神保町系オタオタ日記

自称「人間グーグル」

谷崎潤一郎・坪内逍遥を騙る倉田啓明


細江光『谷崎潤一郎 深層のレトリック』によると、『東京日日新聞』(大正6年12月13日、同月17日)に、倉田啓明なる悪文士が、8月15日、坪内逍遥の紹介状を偽造して『黒潮』に「結搏葛城の神」を売りつけようとしたり、谷崎潤一郎の名も騙っていたことが記されているという。逍遥の日記*1によれば、この倉田の悪事は、報道されるより前に逍遥の耳に届いていた。

大正6年11月7日 午前 黒潮主任中根某来、倉田啓明が予の推薦状を偽造して新園[ママ]芸の結城某へ小説を持込みし事を聞く


    11月13日 中外新報記者文学士佐藤荘一郎来、倉田啓明偽筆の推薦状の件、「葛城の神」 


11月13日の時点で『中外新報』の記者にかぎつけられているのであれば、12月13日の『東京日日』より前に報道されている可能性が高いが、調べていない。


倉田については、わりと関心を持っている人が多いみたいだ。
櫻井書店の創業者櫻井均について、子息の櫻井毅が書いた『出版の意気地−櫻井均と櫻井書店の昭和』(西田書店、2005年8月)によると、均が大正期に春江堂に勤めていた時の話として、

また、春石*2の家の食客で春石の代作などもしていた倉田啓明が「仏陀とその弟子」を書くというので、資料を購入して渡したり、特注の原稿用紙を用意したりしてそれを自分の最初の出版物にしようと夢見たりしていた。そのときは自分で出すつもりだったので、春江堂の主人に店を辞めたいと申し出たのだが、「儲けはやるからうちで出せ、辞めることはないじゃないか」と説得されて、結局引っ込めてしまった。倉田も完成できないままに終わった。


均は、大正12年9月には春江堂を辞め、その後昭和15年3月に櫻井書店を設立。
倉田のことには最期まで関心を持っていたようで、

ほかにもしあるとすれば倉田啓明の著作や資料を風呂敷包みで二つ父はもっていましたから、何か書きたいという関心があったのかもしれませんが、父はその資料を使って誰かに書いてもらいたかったんじゃないかと私は想像しているんです。


という。


また、均は、松本克平『私の古本大学』(青英舎、昭和56年2月)の「小説家倉田啓明」・「倉田啓明その後」でS氏として登場している。

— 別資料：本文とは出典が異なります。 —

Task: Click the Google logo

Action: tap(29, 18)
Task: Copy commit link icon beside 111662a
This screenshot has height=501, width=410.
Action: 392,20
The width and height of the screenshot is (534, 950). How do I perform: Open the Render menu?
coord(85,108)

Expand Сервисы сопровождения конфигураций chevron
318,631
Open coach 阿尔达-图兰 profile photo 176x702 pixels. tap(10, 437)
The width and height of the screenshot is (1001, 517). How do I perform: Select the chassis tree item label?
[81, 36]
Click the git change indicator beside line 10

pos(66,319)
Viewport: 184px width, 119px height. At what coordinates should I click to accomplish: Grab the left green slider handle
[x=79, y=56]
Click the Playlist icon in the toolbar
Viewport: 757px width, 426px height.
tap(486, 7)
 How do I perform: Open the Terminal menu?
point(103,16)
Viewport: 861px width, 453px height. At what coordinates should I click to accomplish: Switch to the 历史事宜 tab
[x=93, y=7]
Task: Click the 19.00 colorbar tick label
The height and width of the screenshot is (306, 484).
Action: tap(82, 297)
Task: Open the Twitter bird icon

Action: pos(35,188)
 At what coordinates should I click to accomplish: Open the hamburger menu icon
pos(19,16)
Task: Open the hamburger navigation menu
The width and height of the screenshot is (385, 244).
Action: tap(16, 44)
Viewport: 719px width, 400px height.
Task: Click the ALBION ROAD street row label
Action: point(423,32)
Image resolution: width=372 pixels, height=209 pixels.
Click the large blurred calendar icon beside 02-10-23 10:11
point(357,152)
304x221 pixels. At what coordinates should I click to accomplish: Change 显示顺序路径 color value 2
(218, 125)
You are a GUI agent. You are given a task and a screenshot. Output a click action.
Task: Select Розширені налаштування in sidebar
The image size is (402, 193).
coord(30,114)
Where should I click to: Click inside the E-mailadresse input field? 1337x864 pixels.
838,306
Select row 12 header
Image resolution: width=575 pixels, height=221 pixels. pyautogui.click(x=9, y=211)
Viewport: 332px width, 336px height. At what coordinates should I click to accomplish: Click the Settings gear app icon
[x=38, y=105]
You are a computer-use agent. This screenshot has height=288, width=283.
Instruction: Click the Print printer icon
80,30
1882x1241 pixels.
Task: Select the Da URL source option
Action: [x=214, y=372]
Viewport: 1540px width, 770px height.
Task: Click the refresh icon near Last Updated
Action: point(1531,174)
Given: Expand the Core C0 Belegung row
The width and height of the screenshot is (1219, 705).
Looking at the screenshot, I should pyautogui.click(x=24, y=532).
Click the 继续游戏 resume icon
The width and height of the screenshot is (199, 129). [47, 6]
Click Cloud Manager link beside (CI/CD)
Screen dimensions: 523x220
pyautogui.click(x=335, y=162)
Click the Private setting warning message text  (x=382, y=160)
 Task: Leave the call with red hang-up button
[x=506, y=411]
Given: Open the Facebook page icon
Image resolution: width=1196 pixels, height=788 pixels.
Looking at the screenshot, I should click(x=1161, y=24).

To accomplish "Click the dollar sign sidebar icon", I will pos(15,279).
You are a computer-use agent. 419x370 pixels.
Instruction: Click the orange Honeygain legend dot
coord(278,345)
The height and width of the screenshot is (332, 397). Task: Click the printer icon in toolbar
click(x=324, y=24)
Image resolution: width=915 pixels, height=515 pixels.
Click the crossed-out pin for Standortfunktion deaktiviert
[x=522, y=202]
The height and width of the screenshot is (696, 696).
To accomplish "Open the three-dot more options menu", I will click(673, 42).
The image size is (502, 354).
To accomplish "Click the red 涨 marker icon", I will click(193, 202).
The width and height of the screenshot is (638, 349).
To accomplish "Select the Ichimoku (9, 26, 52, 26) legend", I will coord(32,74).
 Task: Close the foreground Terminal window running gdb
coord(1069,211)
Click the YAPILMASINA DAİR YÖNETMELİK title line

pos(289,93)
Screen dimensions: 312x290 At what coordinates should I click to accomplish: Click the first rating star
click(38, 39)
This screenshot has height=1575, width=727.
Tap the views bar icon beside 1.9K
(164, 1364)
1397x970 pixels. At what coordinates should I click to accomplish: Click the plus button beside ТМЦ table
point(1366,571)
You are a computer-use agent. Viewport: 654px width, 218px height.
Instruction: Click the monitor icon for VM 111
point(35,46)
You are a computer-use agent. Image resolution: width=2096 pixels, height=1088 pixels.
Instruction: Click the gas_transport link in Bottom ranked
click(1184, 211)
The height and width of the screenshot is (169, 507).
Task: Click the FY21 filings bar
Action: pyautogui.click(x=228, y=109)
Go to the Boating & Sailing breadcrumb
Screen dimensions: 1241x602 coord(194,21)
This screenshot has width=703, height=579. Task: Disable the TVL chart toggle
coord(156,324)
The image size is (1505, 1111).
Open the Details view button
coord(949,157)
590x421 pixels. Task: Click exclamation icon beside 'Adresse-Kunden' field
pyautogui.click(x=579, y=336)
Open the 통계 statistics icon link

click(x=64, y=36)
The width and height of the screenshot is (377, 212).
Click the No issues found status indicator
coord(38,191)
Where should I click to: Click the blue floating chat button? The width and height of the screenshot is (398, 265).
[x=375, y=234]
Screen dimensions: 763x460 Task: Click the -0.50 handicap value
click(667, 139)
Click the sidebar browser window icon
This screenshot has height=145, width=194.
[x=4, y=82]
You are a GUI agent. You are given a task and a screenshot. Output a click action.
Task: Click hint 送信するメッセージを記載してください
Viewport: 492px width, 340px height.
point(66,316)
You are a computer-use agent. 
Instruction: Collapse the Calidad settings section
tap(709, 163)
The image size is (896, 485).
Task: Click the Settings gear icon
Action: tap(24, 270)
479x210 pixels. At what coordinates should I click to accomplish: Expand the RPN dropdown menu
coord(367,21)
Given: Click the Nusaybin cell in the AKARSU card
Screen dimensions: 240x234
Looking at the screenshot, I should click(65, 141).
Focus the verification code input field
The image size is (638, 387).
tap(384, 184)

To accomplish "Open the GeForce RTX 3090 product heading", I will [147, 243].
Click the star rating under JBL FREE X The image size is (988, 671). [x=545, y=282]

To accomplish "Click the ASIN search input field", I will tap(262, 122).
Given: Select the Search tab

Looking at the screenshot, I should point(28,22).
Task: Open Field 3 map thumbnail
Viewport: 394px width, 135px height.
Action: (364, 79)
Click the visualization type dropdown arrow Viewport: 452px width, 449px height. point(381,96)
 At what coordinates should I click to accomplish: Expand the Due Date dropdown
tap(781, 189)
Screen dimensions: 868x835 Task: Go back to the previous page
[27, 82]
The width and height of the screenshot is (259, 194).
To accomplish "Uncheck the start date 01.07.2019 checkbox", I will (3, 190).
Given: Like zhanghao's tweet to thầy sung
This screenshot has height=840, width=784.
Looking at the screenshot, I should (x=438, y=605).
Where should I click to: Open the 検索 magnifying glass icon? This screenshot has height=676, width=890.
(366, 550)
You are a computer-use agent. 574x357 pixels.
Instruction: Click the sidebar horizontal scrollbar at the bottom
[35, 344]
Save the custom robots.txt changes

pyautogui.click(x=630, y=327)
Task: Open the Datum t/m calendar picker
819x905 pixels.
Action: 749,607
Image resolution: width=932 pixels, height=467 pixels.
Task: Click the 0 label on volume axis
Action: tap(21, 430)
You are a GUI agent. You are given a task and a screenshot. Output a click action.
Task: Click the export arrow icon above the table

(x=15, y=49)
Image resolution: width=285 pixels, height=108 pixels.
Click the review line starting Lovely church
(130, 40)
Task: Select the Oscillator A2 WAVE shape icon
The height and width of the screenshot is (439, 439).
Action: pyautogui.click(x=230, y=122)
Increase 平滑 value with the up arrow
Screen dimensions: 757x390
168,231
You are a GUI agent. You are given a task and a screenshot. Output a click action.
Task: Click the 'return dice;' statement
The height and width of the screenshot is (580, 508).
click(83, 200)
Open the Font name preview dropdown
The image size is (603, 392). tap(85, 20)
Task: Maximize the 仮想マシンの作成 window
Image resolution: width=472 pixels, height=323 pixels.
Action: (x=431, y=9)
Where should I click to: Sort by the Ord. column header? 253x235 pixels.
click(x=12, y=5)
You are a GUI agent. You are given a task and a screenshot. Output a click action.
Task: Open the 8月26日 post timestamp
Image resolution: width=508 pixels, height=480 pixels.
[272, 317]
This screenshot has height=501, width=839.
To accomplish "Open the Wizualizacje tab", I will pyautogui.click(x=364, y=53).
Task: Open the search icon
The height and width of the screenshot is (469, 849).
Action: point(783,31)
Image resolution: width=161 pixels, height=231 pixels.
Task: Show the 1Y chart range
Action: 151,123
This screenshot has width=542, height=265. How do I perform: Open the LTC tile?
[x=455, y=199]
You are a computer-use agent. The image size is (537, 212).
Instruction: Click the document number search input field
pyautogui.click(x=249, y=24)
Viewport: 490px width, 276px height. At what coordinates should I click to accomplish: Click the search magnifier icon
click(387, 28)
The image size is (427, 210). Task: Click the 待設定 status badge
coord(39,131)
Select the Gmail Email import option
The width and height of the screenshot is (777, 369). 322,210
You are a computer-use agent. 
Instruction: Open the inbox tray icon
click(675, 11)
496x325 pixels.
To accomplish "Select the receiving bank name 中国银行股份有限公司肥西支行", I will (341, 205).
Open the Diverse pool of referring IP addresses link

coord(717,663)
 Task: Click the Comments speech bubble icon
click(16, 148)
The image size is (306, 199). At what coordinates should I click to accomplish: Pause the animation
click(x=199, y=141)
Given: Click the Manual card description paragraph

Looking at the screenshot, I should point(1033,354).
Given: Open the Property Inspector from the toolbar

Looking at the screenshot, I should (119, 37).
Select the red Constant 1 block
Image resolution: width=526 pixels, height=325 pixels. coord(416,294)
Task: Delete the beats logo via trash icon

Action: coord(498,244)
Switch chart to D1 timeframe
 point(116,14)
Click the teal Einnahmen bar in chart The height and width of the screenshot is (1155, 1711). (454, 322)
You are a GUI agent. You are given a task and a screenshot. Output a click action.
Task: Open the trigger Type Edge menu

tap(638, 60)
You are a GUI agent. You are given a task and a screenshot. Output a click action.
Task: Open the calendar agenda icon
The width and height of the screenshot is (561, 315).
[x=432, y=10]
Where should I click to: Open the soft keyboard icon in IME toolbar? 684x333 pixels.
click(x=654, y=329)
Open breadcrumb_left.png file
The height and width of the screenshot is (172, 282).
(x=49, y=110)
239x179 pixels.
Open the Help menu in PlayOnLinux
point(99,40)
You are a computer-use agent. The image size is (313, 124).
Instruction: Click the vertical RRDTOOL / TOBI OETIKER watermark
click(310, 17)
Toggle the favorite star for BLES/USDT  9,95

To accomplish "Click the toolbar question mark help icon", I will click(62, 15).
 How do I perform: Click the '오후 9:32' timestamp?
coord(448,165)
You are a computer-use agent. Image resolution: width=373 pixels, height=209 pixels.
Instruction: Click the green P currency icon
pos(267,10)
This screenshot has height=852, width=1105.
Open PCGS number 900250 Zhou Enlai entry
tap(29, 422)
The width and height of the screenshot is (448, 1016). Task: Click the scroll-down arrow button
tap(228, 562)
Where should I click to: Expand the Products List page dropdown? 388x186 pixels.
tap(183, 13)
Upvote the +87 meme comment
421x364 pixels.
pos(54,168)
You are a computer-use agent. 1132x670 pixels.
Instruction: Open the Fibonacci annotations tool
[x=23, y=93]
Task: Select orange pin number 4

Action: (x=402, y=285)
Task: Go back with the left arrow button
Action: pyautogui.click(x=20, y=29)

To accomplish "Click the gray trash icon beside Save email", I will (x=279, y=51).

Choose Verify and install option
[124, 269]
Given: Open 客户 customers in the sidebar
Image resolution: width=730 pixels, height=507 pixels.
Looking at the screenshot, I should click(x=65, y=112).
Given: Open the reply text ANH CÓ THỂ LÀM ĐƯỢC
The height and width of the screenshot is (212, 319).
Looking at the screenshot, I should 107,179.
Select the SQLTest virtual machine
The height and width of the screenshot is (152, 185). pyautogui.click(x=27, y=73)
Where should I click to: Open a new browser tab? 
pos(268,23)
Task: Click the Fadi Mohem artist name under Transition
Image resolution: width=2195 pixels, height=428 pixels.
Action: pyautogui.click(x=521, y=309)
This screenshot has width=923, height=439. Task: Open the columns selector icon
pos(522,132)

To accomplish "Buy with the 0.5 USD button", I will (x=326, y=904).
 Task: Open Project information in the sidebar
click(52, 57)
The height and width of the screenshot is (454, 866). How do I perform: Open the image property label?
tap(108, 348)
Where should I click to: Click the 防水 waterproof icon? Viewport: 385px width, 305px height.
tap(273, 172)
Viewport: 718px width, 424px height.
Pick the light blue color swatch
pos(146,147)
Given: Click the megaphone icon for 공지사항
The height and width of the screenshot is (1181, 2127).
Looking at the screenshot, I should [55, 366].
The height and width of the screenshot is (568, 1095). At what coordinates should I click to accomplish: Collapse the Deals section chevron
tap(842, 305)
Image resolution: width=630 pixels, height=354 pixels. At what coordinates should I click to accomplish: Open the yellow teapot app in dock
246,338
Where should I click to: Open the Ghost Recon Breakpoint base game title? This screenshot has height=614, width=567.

大貫伸樹「戦時中でも気概のある美しい装丁を押通した櫻井書店本」(『本の手帳』第2号、2007年2月)によれば、均は『奈落の作者』(文治堂書店、昭和53年)で倉田のことを書いている*3そうである。倉田については、ネタが入れば、また紹介する予定。


追記:櫻井均『奈落の作者』に倉田の事が書かれていることは、松本八郎加能作次郎 三冊の遺著』(スムース文庫)にも記されていた。

*1:『未刊・逍遥資料集』第1巻

*2:北島春石

*3:初出は『素面』32号、昭和44年11月と思われる。